Il y avait Good-Bye, Lenin. Les rumeurs bruissent maintenant d’un possible départ de la FIFA de Suisse. Le canton de Vaud a récemment souligné, pour justifier des faveurs ou une situation fiscale préférentielle, les « retombées », estimées en milliards, de la présence des fédérations sportives en Suisse. Le problème est que l’argument ne tient pas : de nombreuses entreprises commerciales pourraient demander des exonérations et privilèges au même motif qu’elles génèrent des « retombées ». Les grandes fédérations sont des entreprises commerciales importantes. Le sport peut être considéré comme un but idéal mais l’aspect commercial demeure prépondérant. De là, il n’y a pas de justification, et il est inéquitable, qu’elles soient traitées de manière préférentielle par rapport à d’autres acteurs de l’économie. Hypocrisie qu’il faudra bien résoudre un jour – et le fait que d’autres États accordent les mêmes privilèges étant une mauvaise réponse.

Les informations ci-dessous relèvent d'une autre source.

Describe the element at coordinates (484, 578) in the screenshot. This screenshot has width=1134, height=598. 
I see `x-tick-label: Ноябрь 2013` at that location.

Certains ne pleureraient pas que des fédérations ayant des mœurs ou une gouvernance problématiques s’en aillent, et cessent ainsi de jouir d’avantages particuliers et des conditions-cadres de notre pays. D’autres considèrent que malgré certains aspects critiquables, qu’elles demeurent Suisse, soit dans un État de droit, les fait évoluer dans le bon sens. Ce qui ne sera pas, ou moins le cas, selon où elles déménagent. La Suisse a créé un cadre juridique sportif de qualité : l’institution du TAS est une condition-cadre importante unique au monde, et que les fédérations soient régies par le droit suisse a permis l’amélioration de leur gouvernance et créé une cohérence pour le monde du sport.

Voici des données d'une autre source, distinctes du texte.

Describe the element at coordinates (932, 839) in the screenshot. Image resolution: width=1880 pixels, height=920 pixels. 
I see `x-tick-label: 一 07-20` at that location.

Au plan judiciaire, l’enquête pénale suisse contre la FIFA, par une lenteur traditionnelle et les carences graves du MPC, n’est encore presque nulle part – alors qu’elle est terminée-jugée-paquetée aux États-Unis (où notamment, Julius Baer a payé 80 millions de dollars pour avoir participé à des activités illicites). Un départ vers un autre pays hôte comporte beaucoup de compartiments qui ne sont pas toujours ceux que l’on croit. Pas sûr que la complexité administrative française, la volatilité de son droit fiscal ou l’indépendance et l’opiniâtreté de ses juges d’instruction, attestée en matière de dopage cycliste par exemple, soient préférables à la douce quiétude suisse. Pas sûr que le déficit d’État de droit, ou en matière de droits de l’homme, du Qatar ou autres soit compatible avec les exigences que la société civile et leur propre clientèle forcent ses sponsors à accepter. A suivre assurément.